Try it. Lines to return, exactly: from the line with "This screenshot has height=1568, width=768." to the line with "Task: Open the Commit tool window" in the entries below, both included.

------------------------------------------------

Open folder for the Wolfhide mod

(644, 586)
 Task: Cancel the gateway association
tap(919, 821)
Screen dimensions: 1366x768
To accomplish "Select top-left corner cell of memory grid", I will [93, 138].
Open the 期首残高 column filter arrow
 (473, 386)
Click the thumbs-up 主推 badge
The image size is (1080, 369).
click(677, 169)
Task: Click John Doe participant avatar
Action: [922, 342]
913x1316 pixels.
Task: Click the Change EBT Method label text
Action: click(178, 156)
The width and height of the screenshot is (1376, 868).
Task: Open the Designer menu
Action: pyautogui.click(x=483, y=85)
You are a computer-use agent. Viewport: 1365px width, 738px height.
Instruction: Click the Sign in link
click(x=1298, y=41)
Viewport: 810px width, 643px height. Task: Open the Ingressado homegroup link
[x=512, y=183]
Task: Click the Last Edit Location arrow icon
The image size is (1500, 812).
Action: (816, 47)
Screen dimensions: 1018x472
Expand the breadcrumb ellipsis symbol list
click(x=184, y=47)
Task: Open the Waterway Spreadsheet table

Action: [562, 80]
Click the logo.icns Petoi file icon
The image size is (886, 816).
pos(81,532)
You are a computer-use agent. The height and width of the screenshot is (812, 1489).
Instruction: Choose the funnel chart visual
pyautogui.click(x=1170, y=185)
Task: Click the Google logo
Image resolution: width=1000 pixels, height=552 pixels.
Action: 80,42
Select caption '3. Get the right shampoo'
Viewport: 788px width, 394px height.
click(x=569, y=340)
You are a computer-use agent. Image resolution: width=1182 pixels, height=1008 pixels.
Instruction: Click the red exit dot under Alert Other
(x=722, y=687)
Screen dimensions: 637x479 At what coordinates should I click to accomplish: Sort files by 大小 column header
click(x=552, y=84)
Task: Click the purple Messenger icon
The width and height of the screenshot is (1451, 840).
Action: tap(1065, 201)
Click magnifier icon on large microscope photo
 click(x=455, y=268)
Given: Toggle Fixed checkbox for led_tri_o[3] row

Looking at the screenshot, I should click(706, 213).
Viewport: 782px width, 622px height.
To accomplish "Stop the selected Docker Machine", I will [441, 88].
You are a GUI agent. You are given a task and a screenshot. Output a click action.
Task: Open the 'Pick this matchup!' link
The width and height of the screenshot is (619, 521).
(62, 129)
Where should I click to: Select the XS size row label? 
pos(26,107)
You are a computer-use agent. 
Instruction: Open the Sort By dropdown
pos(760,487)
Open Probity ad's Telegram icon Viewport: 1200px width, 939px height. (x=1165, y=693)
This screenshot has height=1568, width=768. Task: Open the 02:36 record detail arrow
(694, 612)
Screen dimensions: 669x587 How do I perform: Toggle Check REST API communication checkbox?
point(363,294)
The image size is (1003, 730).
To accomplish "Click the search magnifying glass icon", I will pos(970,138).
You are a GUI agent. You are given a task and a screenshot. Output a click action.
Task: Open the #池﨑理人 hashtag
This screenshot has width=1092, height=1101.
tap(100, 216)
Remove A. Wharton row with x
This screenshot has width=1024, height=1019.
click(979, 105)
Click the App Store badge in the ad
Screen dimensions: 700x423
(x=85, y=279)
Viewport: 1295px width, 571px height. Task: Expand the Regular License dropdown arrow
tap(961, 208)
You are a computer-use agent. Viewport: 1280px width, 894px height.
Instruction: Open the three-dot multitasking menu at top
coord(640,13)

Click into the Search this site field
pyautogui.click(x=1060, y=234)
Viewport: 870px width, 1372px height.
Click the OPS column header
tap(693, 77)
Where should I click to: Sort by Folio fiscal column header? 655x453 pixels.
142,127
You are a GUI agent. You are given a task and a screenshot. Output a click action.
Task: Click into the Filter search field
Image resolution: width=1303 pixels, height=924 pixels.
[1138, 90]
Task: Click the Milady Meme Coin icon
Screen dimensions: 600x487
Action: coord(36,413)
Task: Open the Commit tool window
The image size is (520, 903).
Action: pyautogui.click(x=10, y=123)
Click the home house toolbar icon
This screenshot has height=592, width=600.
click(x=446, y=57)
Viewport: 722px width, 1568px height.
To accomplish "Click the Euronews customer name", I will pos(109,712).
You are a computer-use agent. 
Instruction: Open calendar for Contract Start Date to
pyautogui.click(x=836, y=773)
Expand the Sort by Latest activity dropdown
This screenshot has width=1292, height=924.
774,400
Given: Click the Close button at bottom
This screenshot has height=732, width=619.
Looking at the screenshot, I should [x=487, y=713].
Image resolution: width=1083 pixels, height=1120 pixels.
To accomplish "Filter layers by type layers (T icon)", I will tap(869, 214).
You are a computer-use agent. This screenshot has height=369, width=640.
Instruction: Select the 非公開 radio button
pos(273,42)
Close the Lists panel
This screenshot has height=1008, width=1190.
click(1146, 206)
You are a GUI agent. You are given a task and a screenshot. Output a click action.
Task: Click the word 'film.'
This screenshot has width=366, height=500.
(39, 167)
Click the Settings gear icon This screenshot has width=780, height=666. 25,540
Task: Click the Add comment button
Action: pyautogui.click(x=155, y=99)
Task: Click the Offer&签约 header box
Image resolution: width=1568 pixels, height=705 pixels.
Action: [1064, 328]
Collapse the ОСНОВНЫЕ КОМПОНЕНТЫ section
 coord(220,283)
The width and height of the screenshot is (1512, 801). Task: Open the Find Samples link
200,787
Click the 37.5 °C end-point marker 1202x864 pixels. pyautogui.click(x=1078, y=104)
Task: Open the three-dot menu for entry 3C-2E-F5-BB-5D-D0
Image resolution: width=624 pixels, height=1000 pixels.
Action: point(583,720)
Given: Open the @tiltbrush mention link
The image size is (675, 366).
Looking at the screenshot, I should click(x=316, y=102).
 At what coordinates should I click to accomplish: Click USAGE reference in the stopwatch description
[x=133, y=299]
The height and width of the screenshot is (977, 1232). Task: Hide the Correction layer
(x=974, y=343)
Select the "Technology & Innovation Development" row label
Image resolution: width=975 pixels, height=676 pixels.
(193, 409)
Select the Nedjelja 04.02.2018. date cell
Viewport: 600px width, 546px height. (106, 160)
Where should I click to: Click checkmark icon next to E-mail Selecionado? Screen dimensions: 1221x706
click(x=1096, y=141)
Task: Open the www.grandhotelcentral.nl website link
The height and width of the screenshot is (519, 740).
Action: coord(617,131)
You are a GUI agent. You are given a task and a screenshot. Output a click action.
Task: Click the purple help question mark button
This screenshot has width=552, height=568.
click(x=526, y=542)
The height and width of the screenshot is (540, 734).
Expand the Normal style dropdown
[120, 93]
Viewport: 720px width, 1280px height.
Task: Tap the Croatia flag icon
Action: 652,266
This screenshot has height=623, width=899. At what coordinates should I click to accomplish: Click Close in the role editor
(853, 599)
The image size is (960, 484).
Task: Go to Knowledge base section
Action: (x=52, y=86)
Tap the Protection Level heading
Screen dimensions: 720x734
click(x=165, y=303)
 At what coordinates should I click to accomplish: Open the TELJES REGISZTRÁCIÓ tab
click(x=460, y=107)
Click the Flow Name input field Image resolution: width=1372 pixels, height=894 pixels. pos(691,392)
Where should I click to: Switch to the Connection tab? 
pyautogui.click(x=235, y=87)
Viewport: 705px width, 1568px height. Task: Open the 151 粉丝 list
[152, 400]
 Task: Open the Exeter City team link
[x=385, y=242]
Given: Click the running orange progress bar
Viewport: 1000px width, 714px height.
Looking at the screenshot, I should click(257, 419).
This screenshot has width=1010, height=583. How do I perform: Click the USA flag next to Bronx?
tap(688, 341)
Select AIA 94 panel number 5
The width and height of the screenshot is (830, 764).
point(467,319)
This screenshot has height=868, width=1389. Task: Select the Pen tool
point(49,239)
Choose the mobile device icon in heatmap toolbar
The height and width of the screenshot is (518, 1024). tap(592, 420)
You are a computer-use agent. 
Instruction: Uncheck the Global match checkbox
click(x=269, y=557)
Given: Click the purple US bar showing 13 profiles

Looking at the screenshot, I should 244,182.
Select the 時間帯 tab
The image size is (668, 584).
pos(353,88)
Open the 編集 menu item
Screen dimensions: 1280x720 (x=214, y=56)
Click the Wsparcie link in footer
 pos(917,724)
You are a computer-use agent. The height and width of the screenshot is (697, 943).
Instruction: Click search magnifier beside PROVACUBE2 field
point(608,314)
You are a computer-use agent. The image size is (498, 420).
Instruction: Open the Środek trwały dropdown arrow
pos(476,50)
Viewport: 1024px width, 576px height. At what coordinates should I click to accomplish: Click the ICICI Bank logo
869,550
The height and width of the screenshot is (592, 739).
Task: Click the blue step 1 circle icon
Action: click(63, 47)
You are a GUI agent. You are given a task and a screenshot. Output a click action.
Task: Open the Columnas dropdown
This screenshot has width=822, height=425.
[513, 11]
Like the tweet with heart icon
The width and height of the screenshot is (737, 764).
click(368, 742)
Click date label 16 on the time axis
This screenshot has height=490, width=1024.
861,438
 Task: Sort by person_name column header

------------------------------------------------

Answer to the problem.
This screenshot has height=1568, width=768. Task: Open the 02:36 record detail arrow
(694, 612)
Screen dimensions: 669x587 How do I perform: Toggle Check REST API communication checkbox?
point(363,294)
The image size is (1003, 730).
To accomplish "Click the search magnifying glass icon", I will pos(970,138).
You are a GUI agent. You are given a task and a screenshot. Output a click action.
Task: Open the #池﨑理人 hashtag
This screenshot has width=1092, height=1101.
tap(100, 216)
Remove A. Wharton row with x
This screenshot has width=1024, height=1019.
click(979, 105)
Click the App Store badge in the ad
Screen dimensions: 700x423
(x=85, y=279)
Viewport: 1295px width, 571px height. Task: Expand the Regular License dropdown arrow
tap(961, 208)
You are a computer-use agent. Viewport: 1280px width, 894px height.
Instruction: Open the three-dot multitasking menu at top
coord(640,13)

Click into the Search this site field
pyautogui.click(x=1060, y=234)
Viewport: 870px width, 1372px height.
Click the OPS column header
tap(693, 77)
Where should I click to: Sort by Folio fiscal column header? 655x453 pixels.
142,127
You are a GUI agent. You are given a task and a screenshot. Output a click action.
Task: Click into the Filter search field
Image resolution: width=1303 pixels, height=924 pixels.
[1138, 90]
Task: Click the Milady Meme Coin icon
Screen dimensions: 600x487
Action: coord(36,413)
Task: Open the Commit tool window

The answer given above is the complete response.